最近、『夢で会いましょう』を買って久々に村上春樹の文章に触れ、村上春樹熱が戻ってきてしまった。それでむかし書いた『村上春樹的就職活動』が懐かしくなって、ついついそのコーナーを設けてしまった。激しくて、物静かで、哀しい、100%の求職物語
ところで村上春樹の冗談というのは、ある程度の高等教育を受けている人にしか理解できないものがあると思う。これほど売れていてメジャーな作家をして高等教育を受けている者しか理解できない部分があるというのは何だかナンセンスのようだが、でも例えば、『夢で会いましょう』と『夜のくもざる』に出てくる「アンチテーゼ」という小話など、弁証法を知らない人が読んでもちっとも面白くない。

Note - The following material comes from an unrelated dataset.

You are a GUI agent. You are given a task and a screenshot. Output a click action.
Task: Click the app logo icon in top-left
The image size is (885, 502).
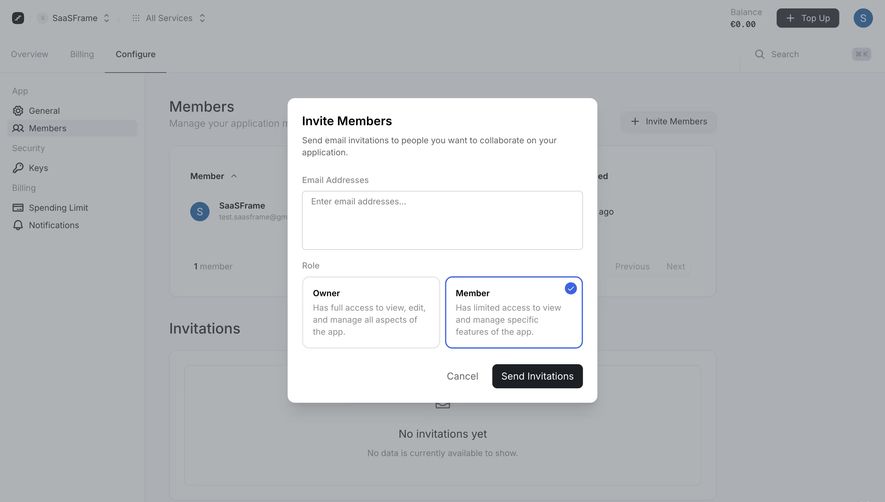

「昨今は新鮮なアンチテーゼが採れなくて云々」、「ボルネオにアンチテーゼを採りに行った伯父から絵葉書が届いて云々」といった表現は、アンチテーゼが哲学上の概念に過ぎないことを知っていなければ面白くも何ともない。むしろ「ほうほう、アンチテーゼという魚介類があって、最近は採れにくくなっているのだな」という誤った認識をしてしまうだけである。
しかしこういった、受け手にもある程度の水準を求める冗談というのは僕はわりに好きだ。「この冗談が分かる俺ってさすがだな」なんて思いながらにたにたするのである。